[Stored data]
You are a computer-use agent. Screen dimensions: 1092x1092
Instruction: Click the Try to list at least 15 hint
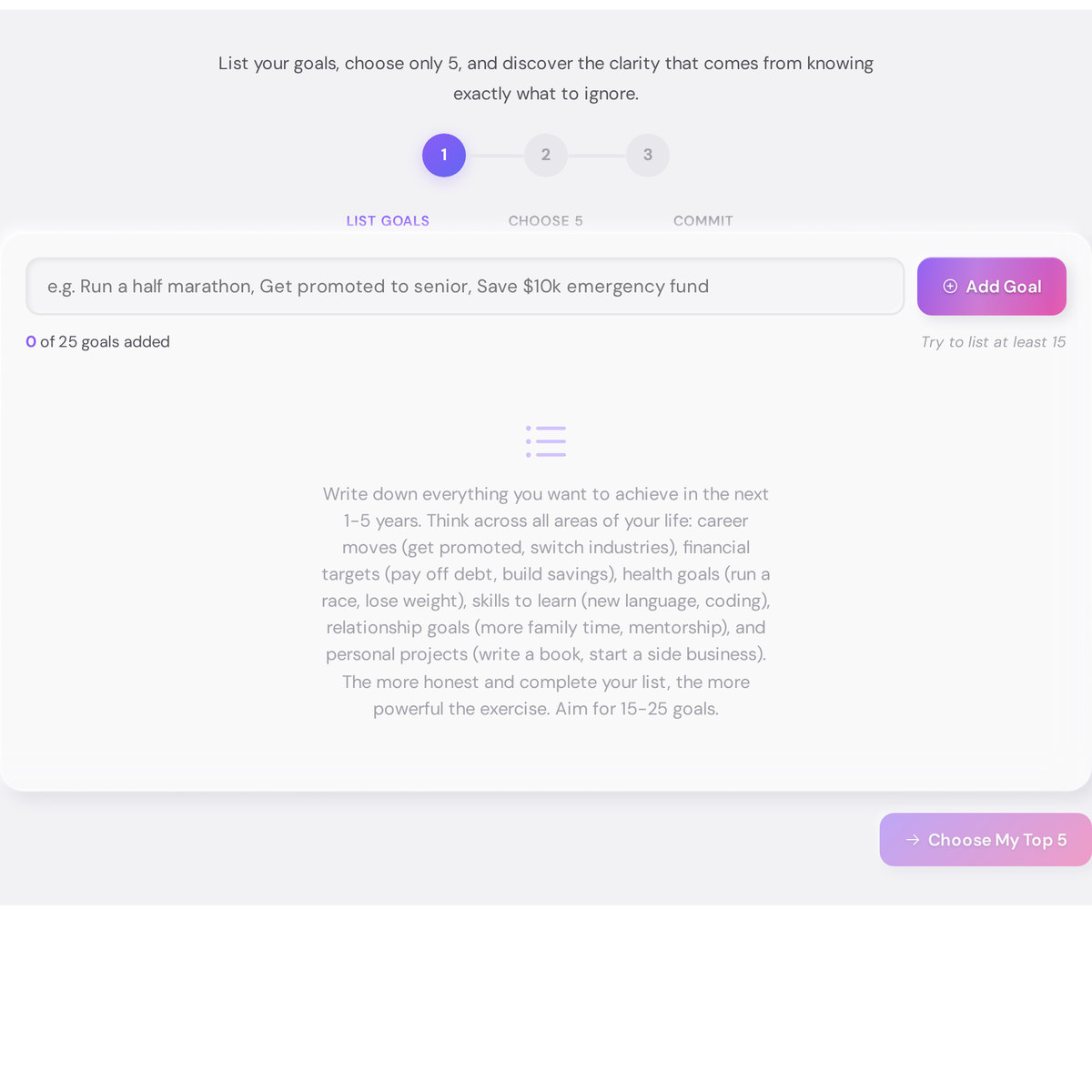point(993,341)
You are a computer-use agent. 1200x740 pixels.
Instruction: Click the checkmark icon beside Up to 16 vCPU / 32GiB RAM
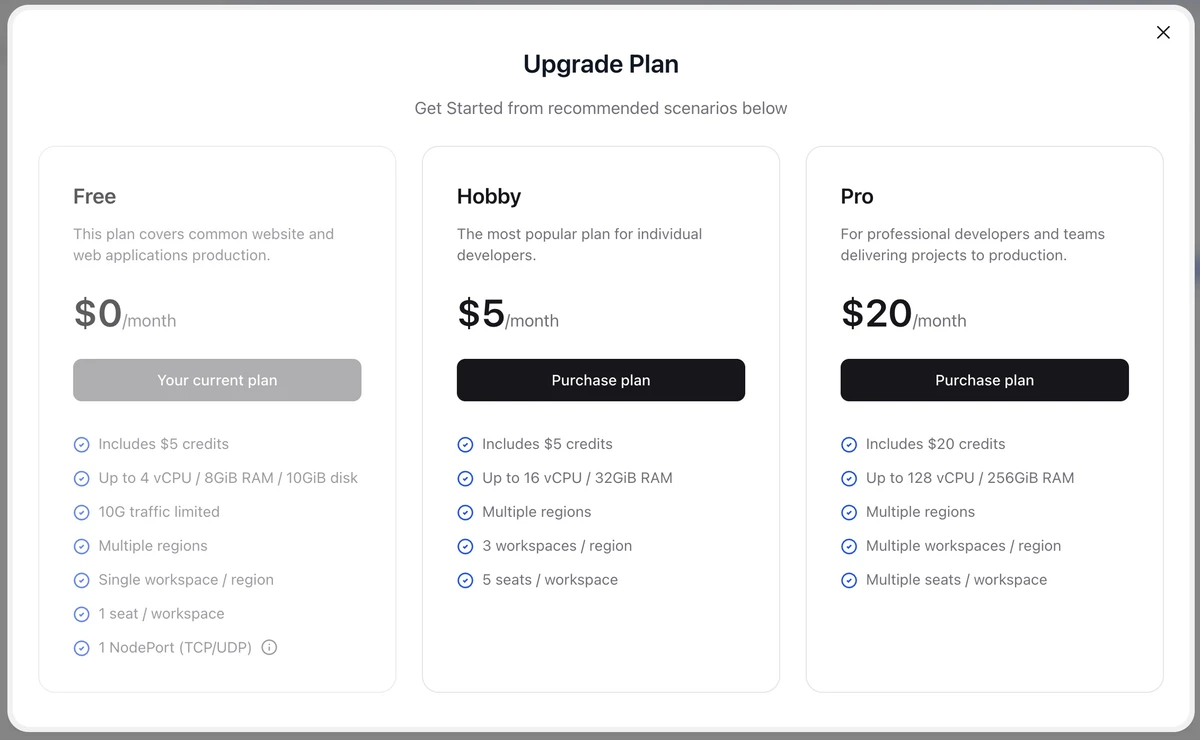point(465,478)
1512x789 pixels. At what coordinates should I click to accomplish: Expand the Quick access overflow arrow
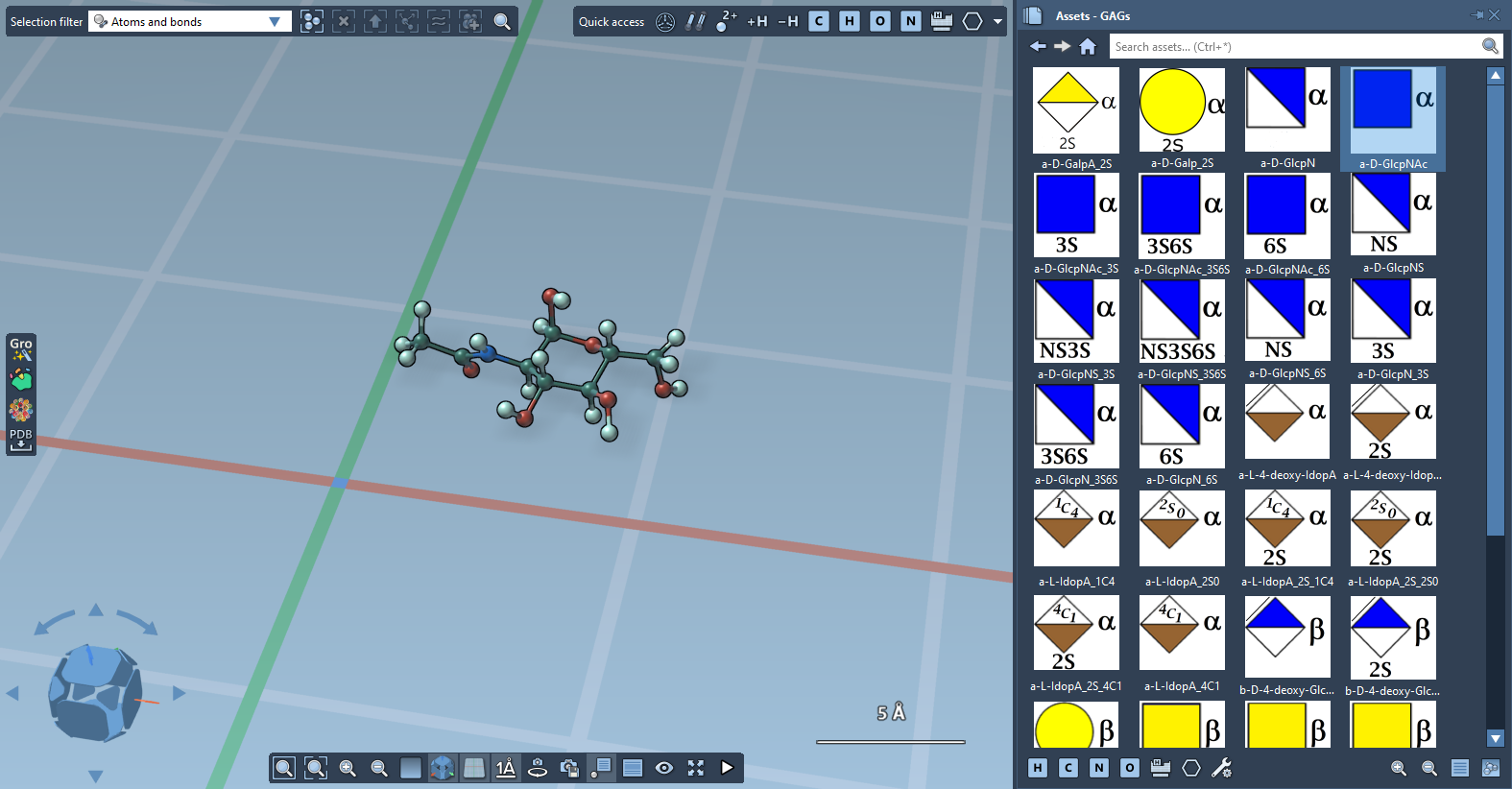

» **TRY IT**: Omitting the images, transcribe every record exactly.

» **REPLY TO THE TASK**:
You are a computer-use agent. Screen dimensions: 1092x1092
Instruction: Click the Try to list at least 15 hint
point(993,341)
You are a computer-use agent. 1200x740 pixels.
Instruction: Click the checkmark icon beside Up to 16 vCPU / 32GiB RAM
point(465,478)
1512x789 pixels. At what coordinates should I click to accomplish: Expand the Quick access overflow arrow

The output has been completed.